--- start Exercise input ---

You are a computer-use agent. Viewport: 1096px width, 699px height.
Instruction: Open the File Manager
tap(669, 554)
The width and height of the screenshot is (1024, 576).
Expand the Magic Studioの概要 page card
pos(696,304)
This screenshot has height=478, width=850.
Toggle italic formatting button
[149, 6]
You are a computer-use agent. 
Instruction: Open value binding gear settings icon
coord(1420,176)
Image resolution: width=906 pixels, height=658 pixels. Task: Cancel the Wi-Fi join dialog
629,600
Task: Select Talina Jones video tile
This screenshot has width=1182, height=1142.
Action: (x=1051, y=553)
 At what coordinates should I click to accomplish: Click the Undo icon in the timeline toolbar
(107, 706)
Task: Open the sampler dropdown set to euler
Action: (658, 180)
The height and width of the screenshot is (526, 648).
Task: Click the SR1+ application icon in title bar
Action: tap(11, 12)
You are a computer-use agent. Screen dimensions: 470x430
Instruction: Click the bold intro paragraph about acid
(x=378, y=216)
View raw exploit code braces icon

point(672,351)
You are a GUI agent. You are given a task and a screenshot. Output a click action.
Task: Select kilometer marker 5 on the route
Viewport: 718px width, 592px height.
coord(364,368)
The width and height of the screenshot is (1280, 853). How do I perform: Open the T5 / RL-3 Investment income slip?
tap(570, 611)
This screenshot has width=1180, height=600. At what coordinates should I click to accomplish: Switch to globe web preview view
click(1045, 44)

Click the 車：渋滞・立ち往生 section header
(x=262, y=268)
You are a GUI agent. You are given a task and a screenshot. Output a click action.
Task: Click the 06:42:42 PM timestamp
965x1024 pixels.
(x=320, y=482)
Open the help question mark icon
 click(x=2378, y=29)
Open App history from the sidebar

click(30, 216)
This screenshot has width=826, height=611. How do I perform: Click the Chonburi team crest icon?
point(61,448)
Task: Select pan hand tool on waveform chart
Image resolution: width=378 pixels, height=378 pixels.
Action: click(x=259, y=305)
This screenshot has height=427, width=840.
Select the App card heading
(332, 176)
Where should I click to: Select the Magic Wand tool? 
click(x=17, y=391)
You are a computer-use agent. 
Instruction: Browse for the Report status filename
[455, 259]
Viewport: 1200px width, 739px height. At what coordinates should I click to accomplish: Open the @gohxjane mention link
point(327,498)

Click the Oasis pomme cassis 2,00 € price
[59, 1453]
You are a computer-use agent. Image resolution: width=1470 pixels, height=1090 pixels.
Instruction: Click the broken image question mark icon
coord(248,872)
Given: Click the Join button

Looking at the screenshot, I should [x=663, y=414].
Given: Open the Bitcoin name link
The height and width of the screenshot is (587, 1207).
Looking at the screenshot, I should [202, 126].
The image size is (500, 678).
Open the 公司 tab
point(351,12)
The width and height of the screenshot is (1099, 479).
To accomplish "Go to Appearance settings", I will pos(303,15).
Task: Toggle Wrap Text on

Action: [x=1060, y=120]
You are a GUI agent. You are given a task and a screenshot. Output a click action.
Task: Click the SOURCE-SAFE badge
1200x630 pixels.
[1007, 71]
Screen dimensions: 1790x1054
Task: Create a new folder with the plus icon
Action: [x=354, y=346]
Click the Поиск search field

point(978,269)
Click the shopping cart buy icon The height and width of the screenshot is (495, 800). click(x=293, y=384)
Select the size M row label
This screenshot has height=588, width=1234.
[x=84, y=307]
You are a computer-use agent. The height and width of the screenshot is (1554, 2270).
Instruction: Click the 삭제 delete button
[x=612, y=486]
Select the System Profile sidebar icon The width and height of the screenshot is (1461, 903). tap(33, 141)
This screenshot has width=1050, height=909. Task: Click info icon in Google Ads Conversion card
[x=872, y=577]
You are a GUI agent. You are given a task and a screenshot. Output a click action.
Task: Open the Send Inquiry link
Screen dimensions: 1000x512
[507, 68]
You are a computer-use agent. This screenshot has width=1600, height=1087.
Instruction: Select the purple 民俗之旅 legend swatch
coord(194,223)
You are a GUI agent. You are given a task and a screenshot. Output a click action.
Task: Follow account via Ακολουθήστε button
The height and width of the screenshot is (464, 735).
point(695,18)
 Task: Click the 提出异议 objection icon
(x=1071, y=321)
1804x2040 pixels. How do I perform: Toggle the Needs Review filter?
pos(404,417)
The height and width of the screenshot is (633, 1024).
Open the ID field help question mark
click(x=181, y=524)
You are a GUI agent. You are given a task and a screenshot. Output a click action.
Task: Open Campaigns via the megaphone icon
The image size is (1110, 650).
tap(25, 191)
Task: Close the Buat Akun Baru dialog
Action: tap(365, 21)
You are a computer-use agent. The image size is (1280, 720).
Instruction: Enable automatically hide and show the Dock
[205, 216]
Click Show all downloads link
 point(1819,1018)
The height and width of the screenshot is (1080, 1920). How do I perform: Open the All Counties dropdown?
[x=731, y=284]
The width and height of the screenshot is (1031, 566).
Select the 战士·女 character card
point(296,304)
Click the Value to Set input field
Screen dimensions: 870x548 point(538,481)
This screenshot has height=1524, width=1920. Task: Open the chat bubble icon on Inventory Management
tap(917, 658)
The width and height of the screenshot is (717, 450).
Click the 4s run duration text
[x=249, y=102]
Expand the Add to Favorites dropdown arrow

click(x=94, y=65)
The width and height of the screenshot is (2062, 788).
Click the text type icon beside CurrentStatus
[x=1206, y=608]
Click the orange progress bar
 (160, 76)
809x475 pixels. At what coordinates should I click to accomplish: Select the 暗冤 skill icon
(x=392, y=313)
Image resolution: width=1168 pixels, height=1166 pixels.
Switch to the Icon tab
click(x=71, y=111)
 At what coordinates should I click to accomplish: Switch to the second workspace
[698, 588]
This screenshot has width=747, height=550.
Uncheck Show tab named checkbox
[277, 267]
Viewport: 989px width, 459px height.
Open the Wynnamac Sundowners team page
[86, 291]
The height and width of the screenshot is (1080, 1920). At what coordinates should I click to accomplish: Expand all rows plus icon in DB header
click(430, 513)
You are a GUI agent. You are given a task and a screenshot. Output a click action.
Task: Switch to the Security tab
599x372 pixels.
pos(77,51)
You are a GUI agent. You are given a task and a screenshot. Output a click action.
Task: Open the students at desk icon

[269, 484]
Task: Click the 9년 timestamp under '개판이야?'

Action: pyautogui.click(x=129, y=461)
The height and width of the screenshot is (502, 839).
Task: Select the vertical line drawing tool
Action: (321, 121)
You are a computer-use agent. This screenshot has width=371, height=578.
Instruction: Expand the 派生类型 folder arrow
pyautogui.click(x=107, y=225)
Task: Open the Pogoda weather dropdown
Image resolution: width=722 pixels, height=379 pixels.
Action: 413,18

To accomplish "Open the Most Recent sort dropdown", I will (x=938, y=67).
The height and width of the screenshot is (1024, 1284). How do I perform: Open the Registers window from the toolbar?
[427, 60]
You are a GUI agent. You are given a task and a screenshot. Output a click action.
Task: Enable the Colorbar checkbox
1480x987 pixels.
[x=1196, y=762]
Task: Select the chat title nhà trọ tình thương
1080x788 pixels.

--- end Exercise input ---

§ Problem statement:
Rename "computer-use agent" to "desktop assistant" throughout all the rows above, and reproduce them with nothing else altered.

§ Full answer:
You are a desktop assistant. Viewport: 1096px width, 699px height.
Instruction: Open the File Manager
tap(669, 554)
The width and height of the screenshot is (1024, 576).
Expand the Magic Studioの概要 page card
pos(696,304)
This screenshot has height=478, width=850.
Toggle italic formatting button
[149, 6]
You are a desktop assistant. 
Instruction: Open value binding gear settings icon
coord(1420,176)
Image resolution: width=906 pixels, height=658 pixels. Task: Cancel the Wi-Fi join dialog
629,600
Task: Select Talina Jones video tile
This screenshot has width=1182, height=1142.
Action: (x=1051, y=553)
 At what coordinates should I click to accomplish: Click the Undo icon in the timeline toolbar
(107, 706)
Task: Open the sampler dropdown set to euler
Action: (658, 180)
The height and width of the screenshot is (526, 648).
Task: Click the SR1+ application icon in title bar
Action: tap(11, 12)
You are a desktop assistant. Screen dimensions: 470x430
Instruction: Click the bold intro paragraph about acid
(x=378, y=216)
View raw exploit code braces icon

point(672,351)
You are a GUI agent. You are given a task and a screenshot. Output a click action.
Task: Select kilometer marker 5 on the route
Viewport: 718px width, 592px height.
coord(364,368)
The width and height of the screenshot is (1280, 853). How do I perform: Open the T5 / RL-3 Investment income slip?
tap(570, 611)
This screenshot has width=1180, height=600. At what coordinates should I click to accomplish: Switch to globe web preview view
click(1045, 44)

Click the 車：渋滞・立ち往生 section header
(x=262, y=268)
You are a GUI agent. You are given a task and a screenshot. Output a click action.
Task: Click the 06:42:42 PM timestamp
965x1024 pixels.
(x=320, y=482)
Open the help question mark icon
 click(x=2378, y=29)
Open App history from the sidebar

click(30, 216)
This screenshot has width=826, height=611. How do I perform: Click the Chonburi team crest icon?
point(61,448)
Task: Select pan hand tool on waveform chart
Image resolution: width=378 pixels, height=378 pixels.
Action: click(x=259, y=305)
This screenshot has height=427, width=840.
Select the App card heading
(332, 176)
Where should I click to: Select the Magic Wand tool? 
click(x=17, y=391)
You are a desktop assistant. 
Instruction: Browse for the Report status filename
[455, 259]
Viewport: 1200px width, 739px height. At what coordinates should I click to accomplish: Open the @gohxjane mention link
point(327,498)

Click the Oasis pomme cassis 2,00 € price
[59, 1453]
You are a desktop assistant. Image resolution: width=1470 pixels, height=1090 pixels.
Instruction: Click the broken image question mark icon
coord(248,872)
Given: Click the Join button

Looking at the screenshot, I should [x=663, y=414].
Given: Open the Bitcoin name link
The height and width of the screenshot is (587, 1207).
Looking at the screenshot, I should [202, 126].
The image size is (500, 678).
Open the 公司 tab
point(351,12)
The width and height of the screenshot is (1099, 479).
To accomplish "Go to Appearance settings", I will pos(303,15).
Task: Toggle Wrap Text on

Action: [x=1060, y=120]
You are a GUI agent. You are given a task and a screenshot. Output a click action.
Task: Click the SOURCE-SAFE badge
1200x630 pixels.
[1007, 71]
Screen dimensions: 1790x1054
Task: Create a new folder with the plus icon
Action: [x=354, y=346]
Click the Поиск search field

point(978,269)
Click the shopping cart buy icon The height and width of the screenshot is (495, 800). click(x=293, y=384)
Select the size M row label
This screenshot has height=588, width=1234.
[x=84, y=307]
You are a desktop assistant. The height and width of the screenshot is (1554, 2270).
Instruction: Click the 삭제 delete button
[x=612, y=486]
Select the System Profile sidebar icon The width and height of the screenshot is (1461, 903). tap(33, 141)
This screenshot has width=1050, height=909. Task: Click info icon in Google Ads Conversion card
[x=872, y=577]
You are a GUI agent. You are given a task and a screenshot. Output a click action.
Task: Open the Send Inquiry link
Screen dimensions: 1000x512
[507, 68]
You are a desktop assistant. This screenshot has width=1600, height=1087.
Instruction: Select the purple 民俗之旅 legend swatch
coord(194,223)
You are a GUI agent. You are given a task and a screenshot. Output a click action.
Task: Follow account via Ακολουθήστε button
The height and width of the screenshot is (464, 735).
point(695,18)
 Task: Click the 提出异议 objection icon
(x=1071, y=321)
1804x2040 pixels. How do I perform: Toggle the Needs Review filter?
pos(404,417)
The height and width of the screenshot is (633, 1024).
Open the ID field help question mark
click(x=181, y=524)
You are a GUI agent. You are given a task and a screenshot. Output a click action.
Task: Open Campaigns via the megaphone icon
The image size is (1110, 650).
tap(25, 191)
Task: Close the Buat Akun Baru dialog
Action: tap(365, 21)
You are a desktop assistant. The image size is (1280, 720).
Instruction: Enable automatically hide and show the Dock
[205, 216]
Click Show all downloads link
 point(1819,1018)
The height and width of the screenshot is (1080, 1920). How do I perform: Open the All Counties dropdown?
[x=731, y=284]
The width and height of the screenshot is (1031, 566).
Select the 战士·女 character card
point(296,304)
Click the Value to Set input field
Screen dimensions: 870x548 point(538,481)
This screenshot has height=1524, width=1920. Task: Open the chat bubble icon on Inventory Management
tap(917, 658)
The width and height of the screenshot is (717, 450).
Click the 4s run duration text
[x=249, y=102]
Expand the Add to Favorites dropdown arrow

click(x=94, y=65)
The width and height of the screenshot is (2062, 788).
Click the text type icon beside CurrentStatus
[x=1206, y=608]
Click the orange progress bar
 (160, 76)
809x475 pixels. At what coordinates should I click to accomplish: Select the 暗冤 skill icon
(x=392, y=313)
Image resolution: width=1168 pixels, height=1166 pixels.
Switch to the Icon tab
click(x=71, y=111)
 At what coordinates should I click to accomplish: Switch to the second workspace
[698, 588]
This screenshot has width=747, height=550.
Uncheck Show tab named checkbox
[277, 267]
Viewport: 989px width, 459px height.
Open the Wynnamac Sundowners team page
[86, 291]
The height and width of the screenshot is (1080, 1920). At what coordinates should I click to accomplish: Expand all rows plus icon in DB header
click(430, 513)
You are a GUI agent. You are given a task and a screenshot. Output a click action.
Task: Switch to the Security tab
599x372 pixels.
pos(77,51)
You are a GUI agent. You are given a task and a screenshot. Output a click action.
Task: Open the students at desk icon

[269, 484]
Task: Click the 9년 timestamp under '개판이야?'

Action: pyautogui.click(x=129, y=461)
The height and width of the screenshot is (502, 839).
Task: Select the vertical line drawing tool
Action: (321, 121)
You are a desktop assistant. This screenshot has width=371, height=578.
Instruction: Expand the 派生类型 folder arrow
pyautogui.click(x=107, y=225)
Task: Open the Pogoda weather dropdown
Image resolution: width=722 pixels, height=379 pixels.
Action: 413,18

To accomplish "Open the Most Recent sort dropdown", I will (x=938, y=67).
The height and width of the screenshot is (1024, 1284). How do I perform: Open the Registers window from the toolbar?
[427, 60]
You are a GUI agent. You are given a task and a screenshot. Output a click action.
Task: Enable the Colorbar checkbox
1480x987 pixels.
[x=1196, y=762]
Task: Select the chat title nhà trọ tình thương
1080x788 pixels.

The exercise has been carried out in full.